- Required work -
Copy each entry below unchanged; the images do not go in the copy.
[Task inputs Boundary: Start]
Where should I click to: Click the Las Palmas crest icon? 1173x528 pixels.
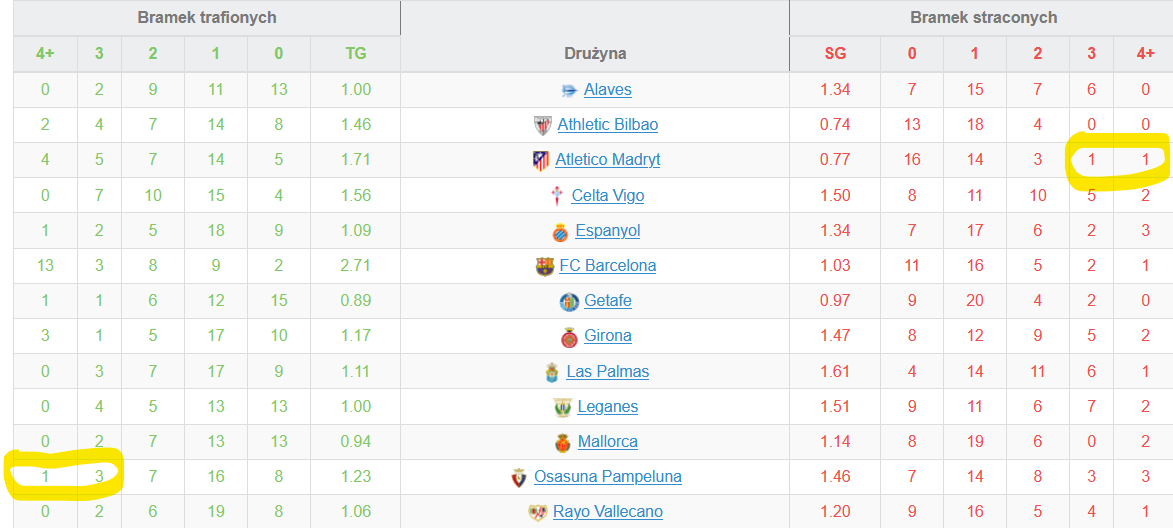coord(552,372)
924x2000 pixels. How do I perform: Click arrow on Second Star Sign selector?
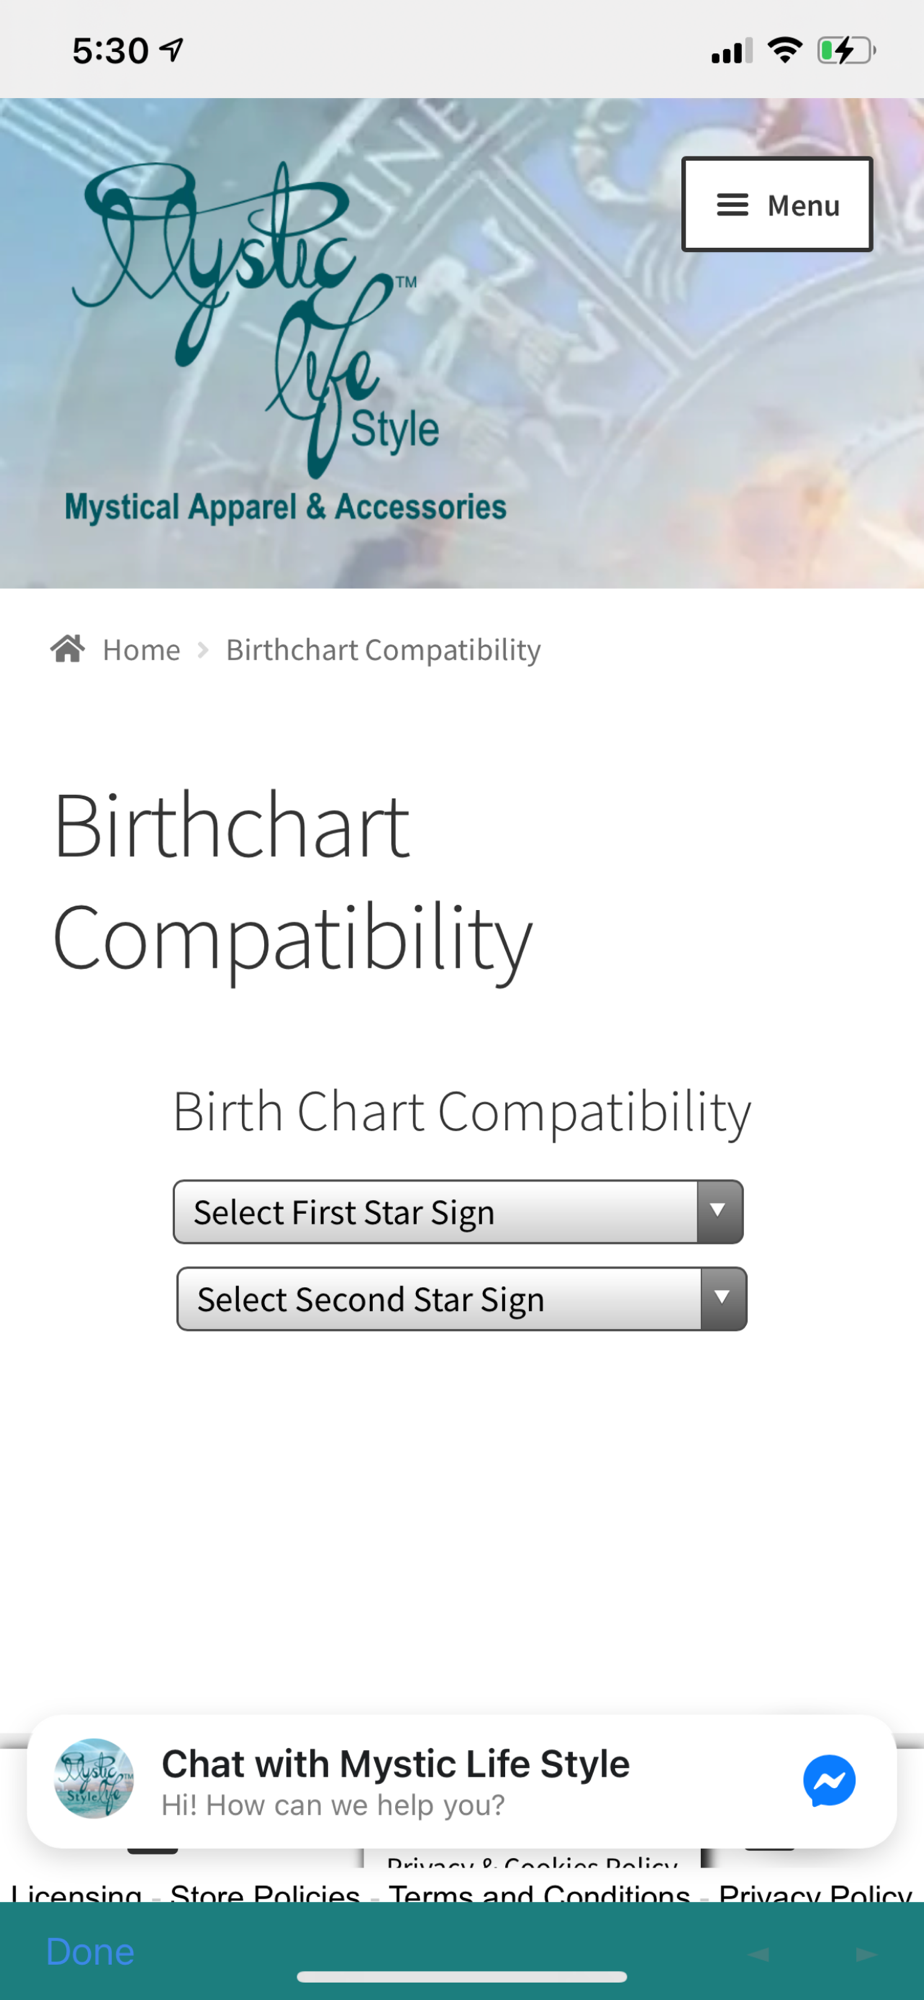coord(722,1299)
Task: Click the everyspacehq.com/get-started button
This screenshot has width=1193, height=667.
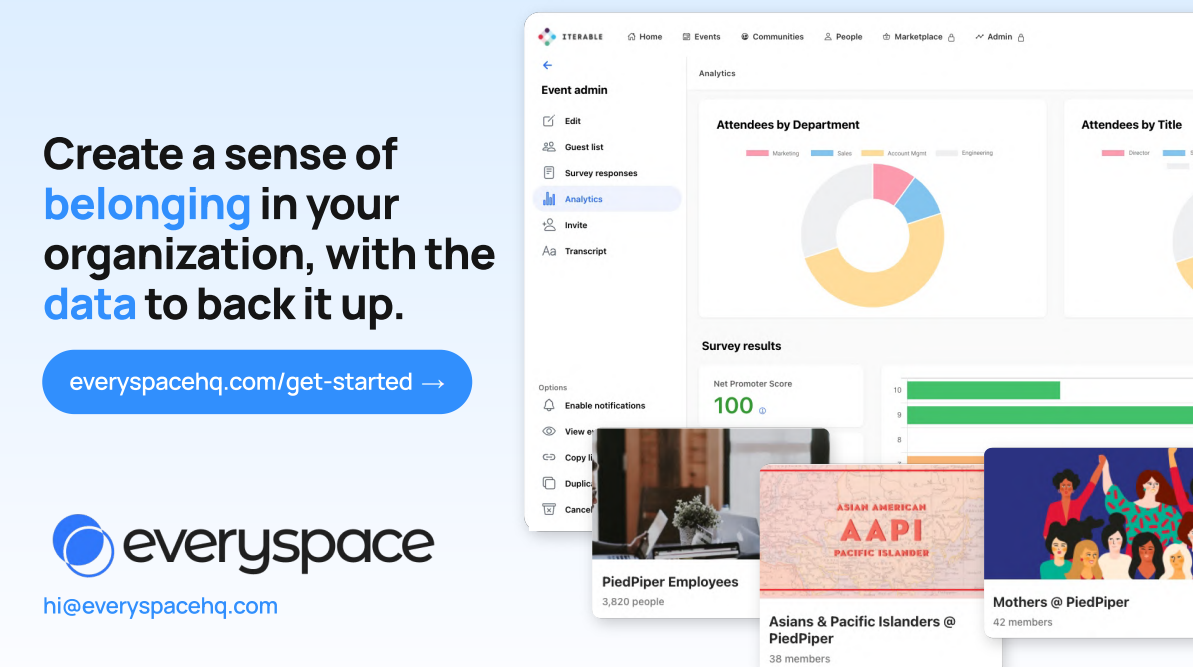Action: 256,381

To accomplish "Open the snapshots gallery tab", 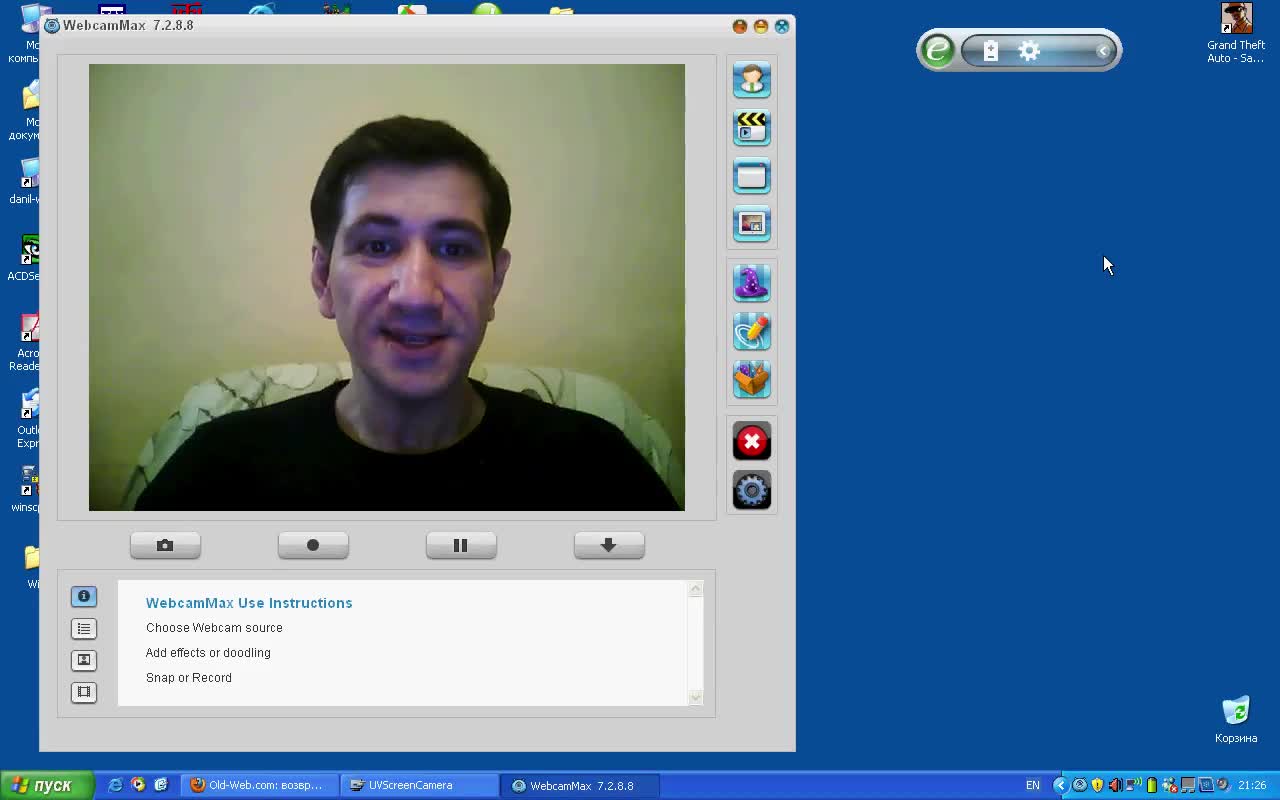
[Task inputs Boundary: End]
- Written solution -
Where should I click to: Click the Las Palmas crest icon? 1173x528 pixels.
coord(552,372)
924x2000 pixels. How do I perform: Click arrow on Second Star Sign selector?
coord(722,1299)
Task: Click the everyspacehq.com/get-started button
This screenshot has width=1193, height=667.
Action: 256,381

To accomplish "Open the snapshots gallery tab", 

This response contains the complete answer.